Beispiel Children without Worms
Children without Worms ist ein Programm gegen boden-übertragene Würmer, das im Rahmen einer Public-Private Partnership unter der Mitwirkung der Weltgesundheitsorganisation WHO und von nationalen Gesundheitsbehörden, NGOs und Unternehmen vorangetrieben wird. Die beteiligten Pharma-Unternehmen Janssen und GlaxoSmithKline spenden die benötigten Medikamente.
Ziel ist, Kinder von Spul-, Haken- und Peitschenwürmern zu befreien, die im Darm leben, was zu Blutarmut, Unterernährung und Wachstumsstörungen, in manchen Fällen auch zum Tode führt. Es wird geschätzt, dass mehr als 1,2 Milliarden Menschen an Spul-, mehr als 700 Millionen an Haken- und mehr als 800 Millionen an Peitschenwürmern leiden. Sie alle werden über menschliche Exkremente übertragen, was in Gegenden ohne geordnete sanitäre Einrichtungen bedeutet, dass die Ansteckung über den Boden stattfindet.
Children without Worms organisiert Präventivbehandlungen für Klein- und für Schulkinder in betroffenen Regionen. Ohne Prüfung der individuellen Befallssituation erhalten alle Kinder Medikamente, die die Würmer abtöten.
Im Rahmen des Programms werden aber auch Maßnahmen gegen erneute Ansteckung gefördert; ferner setzt sich das Programm für mehr Engagement für bessere sanitäre Verhältnisse ein.
2012 konnten laut WHO ca. 29 % aller Kleinkinder und 37 % aller Schulkinder in Gefährdungsgebieten behandelt werden.
Bei einigen anderen NTDs ist eine Präventivbehandlung nicht angezeigt, weil die Therapie nebenwirkungsreich oder langwierig ist, was Gesunden nicht zuzumuten ist. Dann müssen die Programme auf das Finden und gezielte Behandeln Erkrankter ausgerichtet werden (auf das sogenannte "intensified disease management", kurz IDM). So geht die WHO mit ihren Partnern beispielsweise bei der Bekämpfung von Schlafkrankheit und Chagas vor.
In der Demokratischen Republik Kongo beispielsweise fahren dabei Ärzteteams systematisch von Dorf zu Dorf und untersuchen alle Dorfbewohner, die dazu bereit sind, auf mögliche Infektionen. Auf diese Weise wurde im Falle der afrikanischen Schlafkrankheit die Prävalenz von geschätzt 200.000 Infizierten im Jahr 1996 auf heute weniger als 5.000 (dokumentierte Fälle 2016: 2.184 – damit der historisch niedrigste Stand) reduziert.

• _Aufgaben bearbeiten_:
(a) Stimmen die folgenden Aussagen mit dem Text über Children without Worms überein? Antworten Sie jeweils mit Ja oder Nein und zitieren Sie die entscheidende Textstelle wörtlich.
(i) Die Medikamente werden von Janssen und GlaxoSmithKline gespendet.
(ii) Vor der Behandlung wird bei jedem Kind geprüft, ob es von Würmern befallen ist.
(iii) Laut WHO wurden 2012 etwa 37 % aller Schulkinder in Gefährdungsgebieten behandelt.
(b) Nennen Sie alle Folgen, die laut dem Text über Children without Worms der Befall mit Darmwürmern haben kann.
Die Datensätze stammen aus einer anderen Quelle als der Text.

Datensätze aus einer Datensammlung

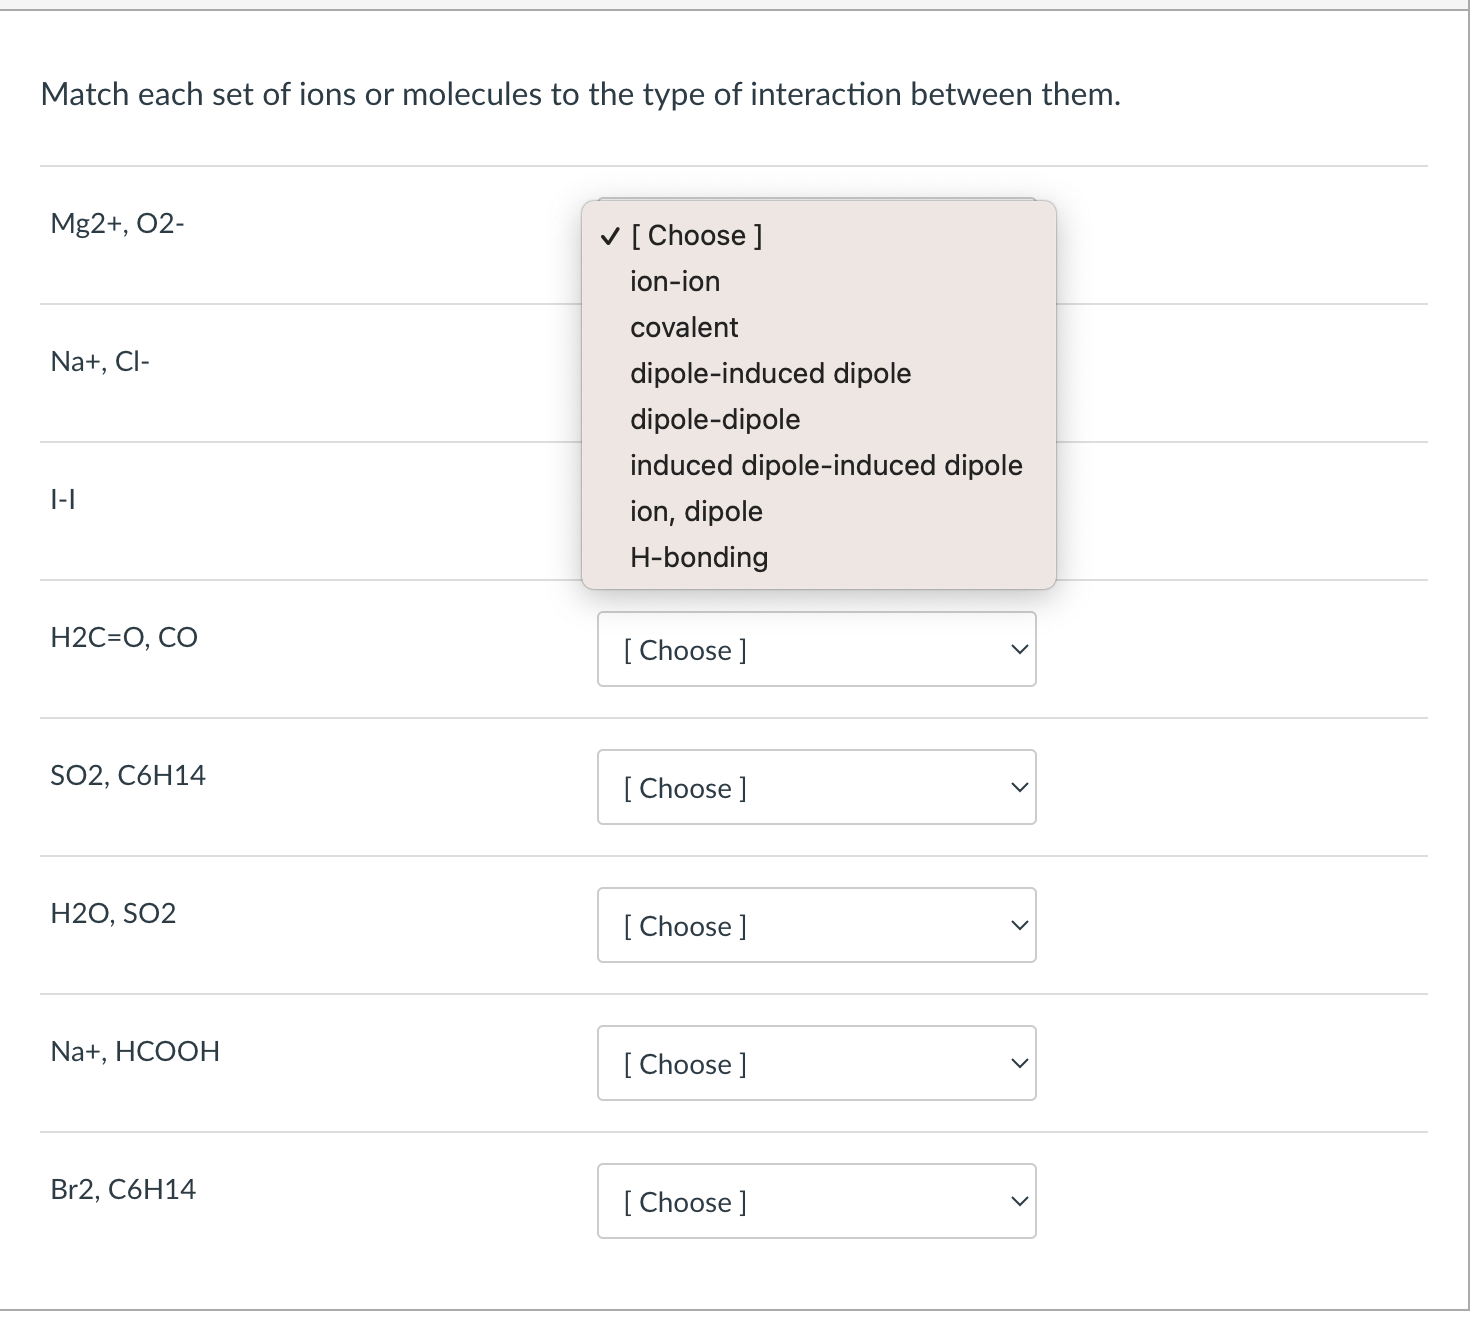Screen dimensions: 1474x1318
Task: Click the chevron on the Br2, C6H14 selector
Action: pyautogui.click(x=1019, y=1201)
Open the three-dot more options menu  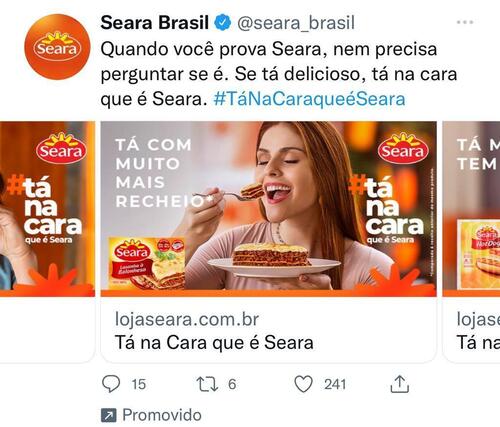[465, 22]
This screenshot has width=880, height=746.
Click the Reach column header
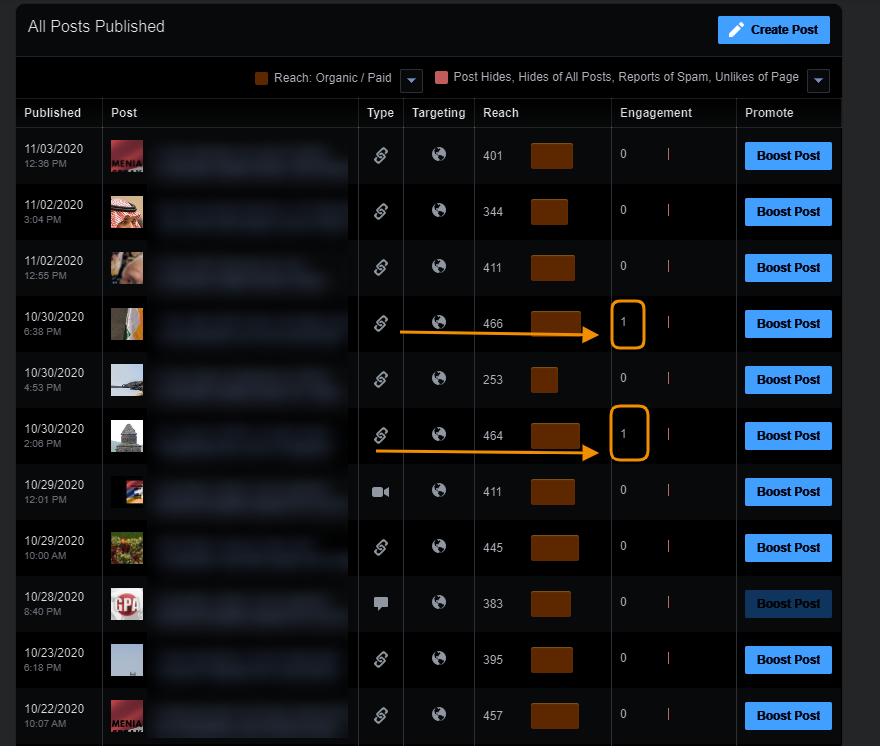pos(501,113)
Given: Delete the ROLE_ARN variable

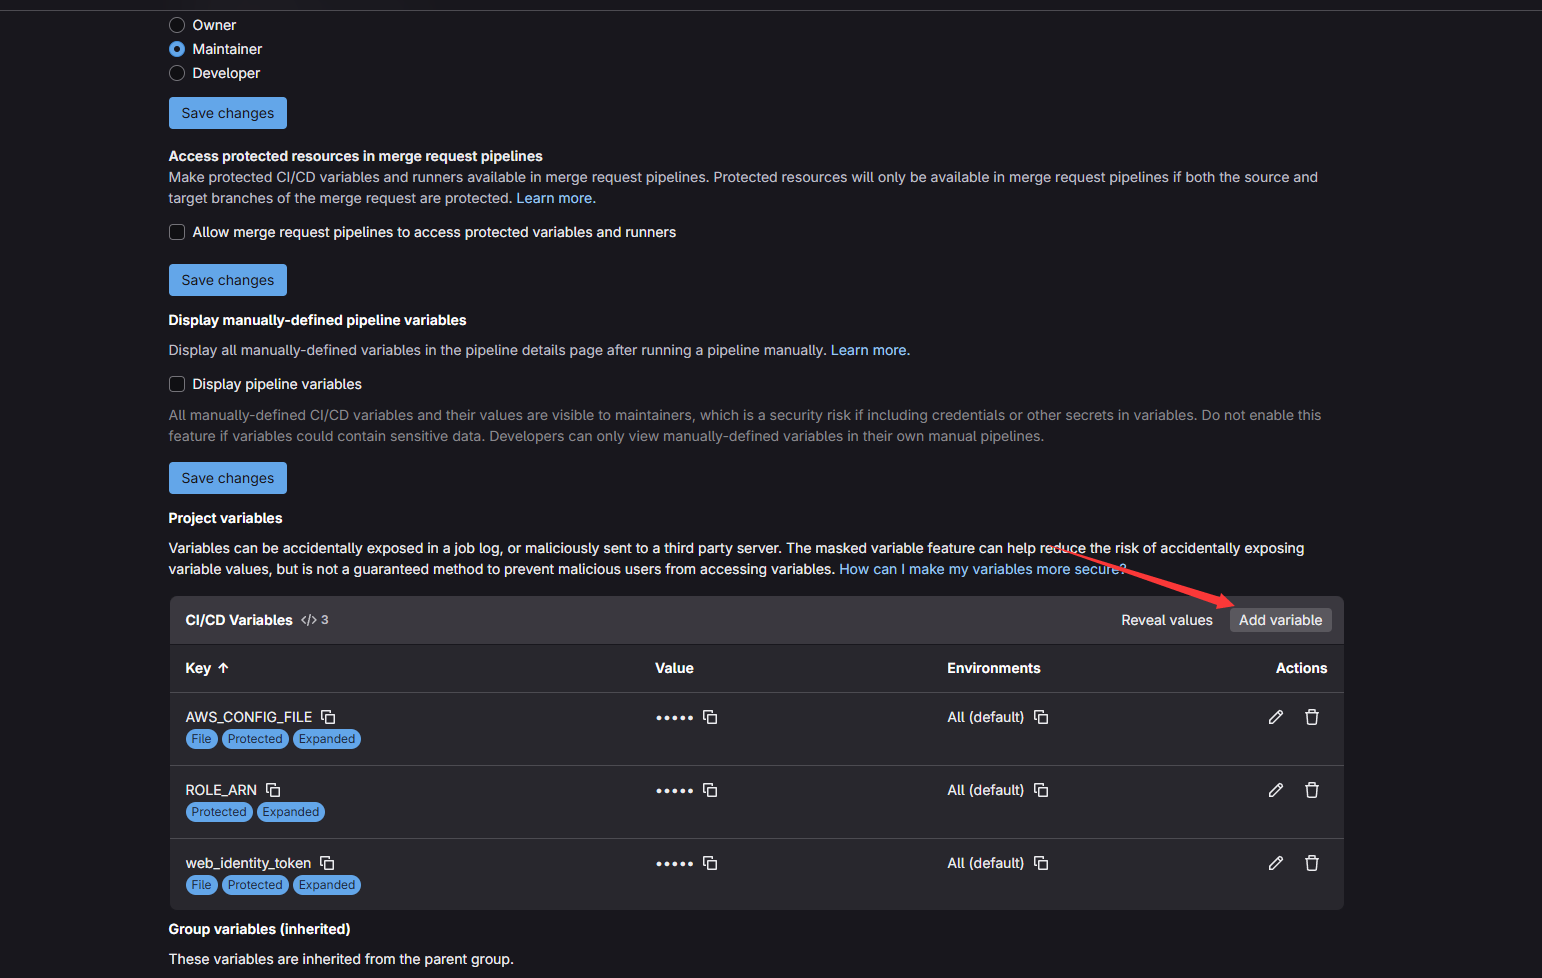Looking at the screenshot, I should (x=1312, y=790).
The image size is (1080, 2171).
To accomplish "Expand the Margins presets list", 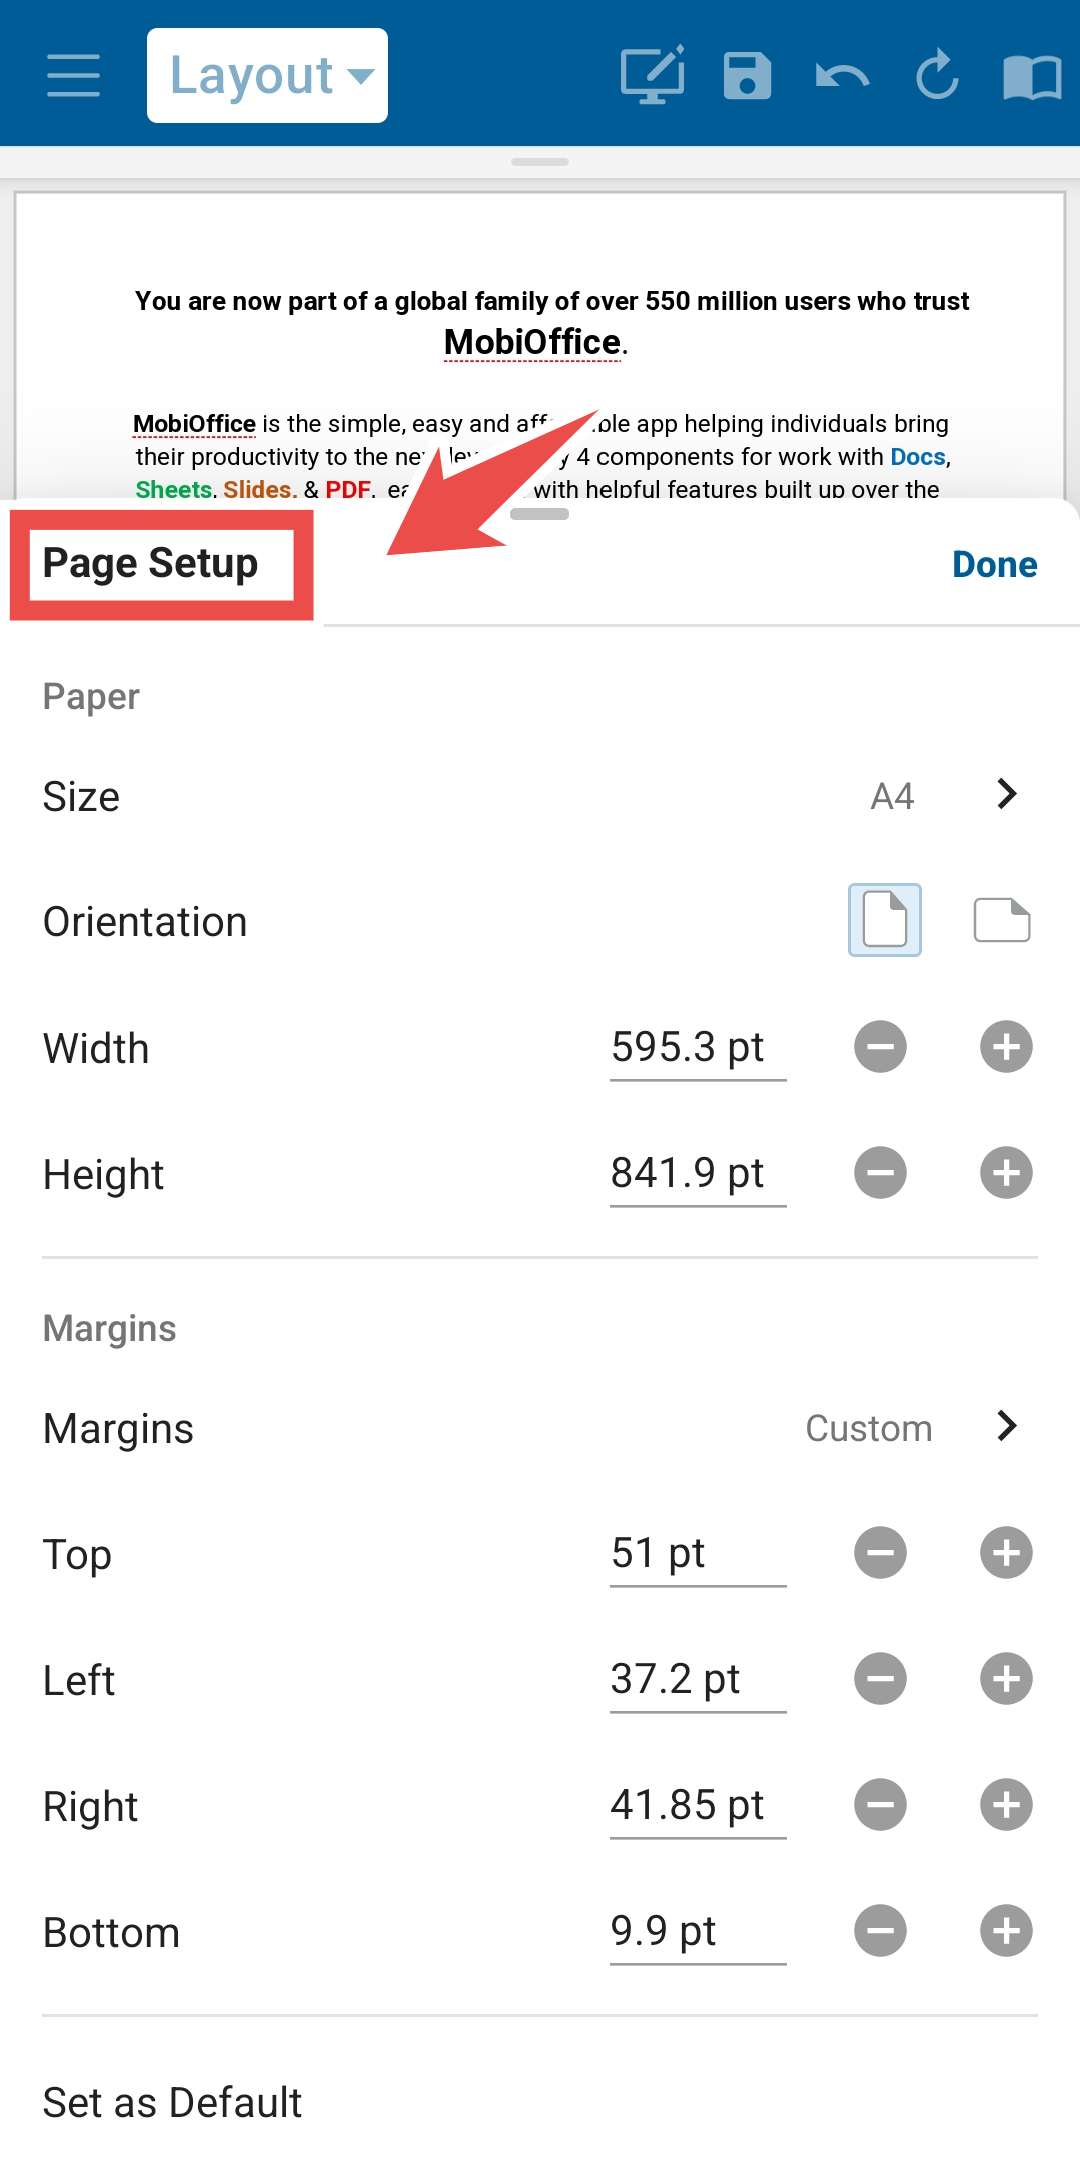I will click(540, 1428).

• _Lösungen_:
(a)
(i) Ja: „Die beteiligten Pharma-Unternehmen Janssen und GlaxoSmithKline spenden die benötigten Medikamente.“
(ii) Nein: „Ohne Prüfung der individuellen Befallssituation erhalten alle Kinder Medikamente, die die Würmer abtöten.“
(iii) Ja: „2012 konnten laut WHO ca. 29 % aller Kleinkinder und 37 % aller Schulkinder in Gefährdungsgebieten behandelt werden.“

(b) Blutarmut, Unterernährung, Wachstumsstörungen und in manchen Fällen der Tod.